Can Unproven Health Rituals Help You Get Well?
In 2004, researchers at the University of Turin in Italy conducted a compelling though controversial study. Thirty people who had recently undergone surgery — and also suffered from high anxiety — were given the drug diazepam, more commonly known as Valium.
Half of the people in the study were told they were receiving the drug via an infusion, while the other half were told they were not getting the drug through their IV. The researchers observed that within just two hours of the injections, there was a clear drop in reported anxiety among the people who knew they were getting diazepam but practically no difference in anxiety among the people who did not know that they had received the drug.
“The main finding is that when the patient is completely unaware that a treatment is being given, the treatment is less effective than when it is given overtly in accordance with routine medical practice,” the researchers concluded. The findings suggest that the drug’s effects are registered in the patient only when the drug is part of the ritual of treatment.
For centuries, people have practiced health-related therapies that may not pass modern-day clinical muster, meaning there are not randomized controlled trials that expressly prove their effectiveness. In the United States, nearly 40% of adults use some form of complementary and alternative medicine. Newer wellness trends in the past few years include CBD oil, crystals, and mindfulness meditation apps.
One shared aspect of these therapies is their direction for use — which is to say, use them consistently.
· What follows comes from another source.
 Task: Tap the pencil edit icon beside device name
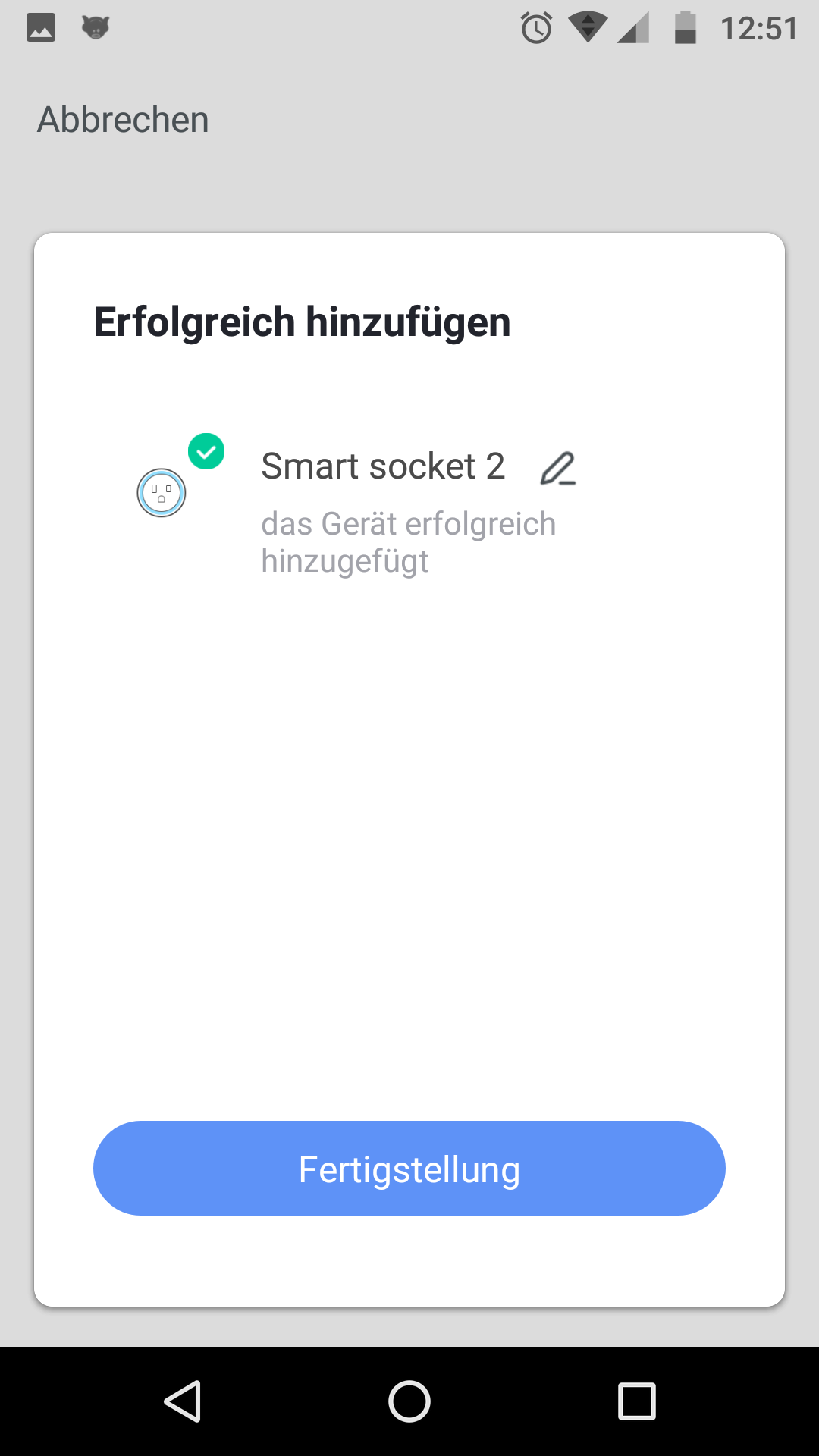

Meditation is believed to be most effective if it’s a regular practice; nightly drops of CBD oil before bedtime is thought to potentially aid in sleep or anxiety; crystal enthusiasts recommend setting an intention each time you hold your stone of choice. Experts believe that the incorporation of routine into any antidote can make it more effective, as the Italian study showed. “Healing rituals involve a drama of evocation, enactment, embodiment, and evaluation in a charged atmosphere of hope and uncertainty,” writes Harvard researcher Ted Kaptchuk, whose work focuses on understanding the placebo effect, in a paper about placebo studies and ritual theory.
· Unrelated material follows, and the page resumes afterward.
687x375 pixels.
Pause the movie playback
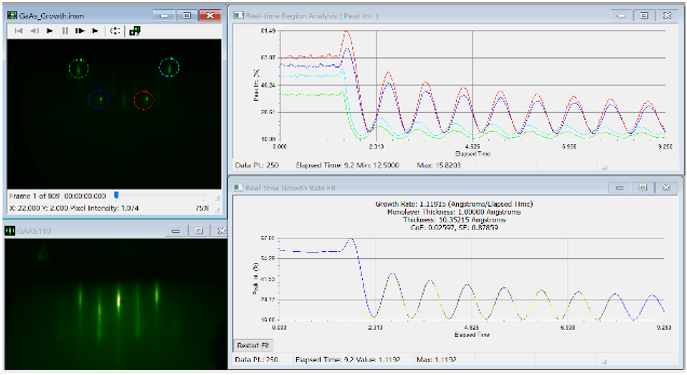(65, 31)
Feelings of uncertainty may be common among many people in 2019, says Paul Grewal, MD, an internal medicine physician based in New York City. “Our human predilection toward daily ritual has been commandeered and preyed upon by the toxic 24-hour digest of news,” he says. “We desperately try to restore something of our social nature by ourselves, and the ritual of doing something for yourself might be a surrogate for someone doing something for you.”
Matthew Burke, MD, a neurologist and member of the Placebo Studies Program at Harvard Medical School, says the placebo effect is “the positive response that one can get from the context of a therapy, rather than the specific ingredient that might be in the therapy itself.” Scientists have shown in studies that even when a person is receiving sham treatment, there are measurable changes in their neurobiology, including changes in hormones and activated areas of the brain. Ritual appears to be an important facet in explaining why the placebo effect works and, therefore, is likely an important part of any therapy’s effectiveness.
Burke says what’s essential to effective healing rituals is the context in which they’re occurring. “If someone’s doing a ritual they’ve heard of or seen from someone they trust — whether it be online, conventional medicine, or an alternative care provider — it’s the first step to building that therapeutic context,” he says. “Then, of course, also important to the context is the delivery of the treatment itself.”
“What we do when we have a really bad cold is curl up on the couch and read a book,” Grewal says. “This is driven by ritual and physiology. You have these inflammatory cytokines that redirect our [body’s] resources towards healing. There’s really no such thing as a sick day anymore. It’s just a work-from-home day. We’ve been robbed of this very necessary sickness behavior, of which having a healing ritual is a part of.”
Leaning into the more ritualistic aspects of healing may work in our favor — like going for a walk each morning or meditating for a few minutes before work — as long as self-care activities don’t become a crutch. Spending $240 on pricey CBD oil to take each night before bed may feel easier than having conversations with doctors and friends about feelings of anxiety and trouble sleeping.
“Medicine has failed patients in many regards to adequately address many of the symptoms we’re trying to remedy, such as chronic pain, anxiety, fatigue, and insomnia,” Burke says. “We haven’t developed good answers, so people have naturally gone to other sources to try to address this, and the industry is booming, probably because of the placebo effects that these types of self-care things can induce.”
As Harvard’s Kaptchuk writes, “It seems that if the mind can be persuaded, the body can sometimes act accordingly.” Realizing that may be powerful medicine, if embraced responsibly.
Can Unproven Health Rituals Help You Get Well?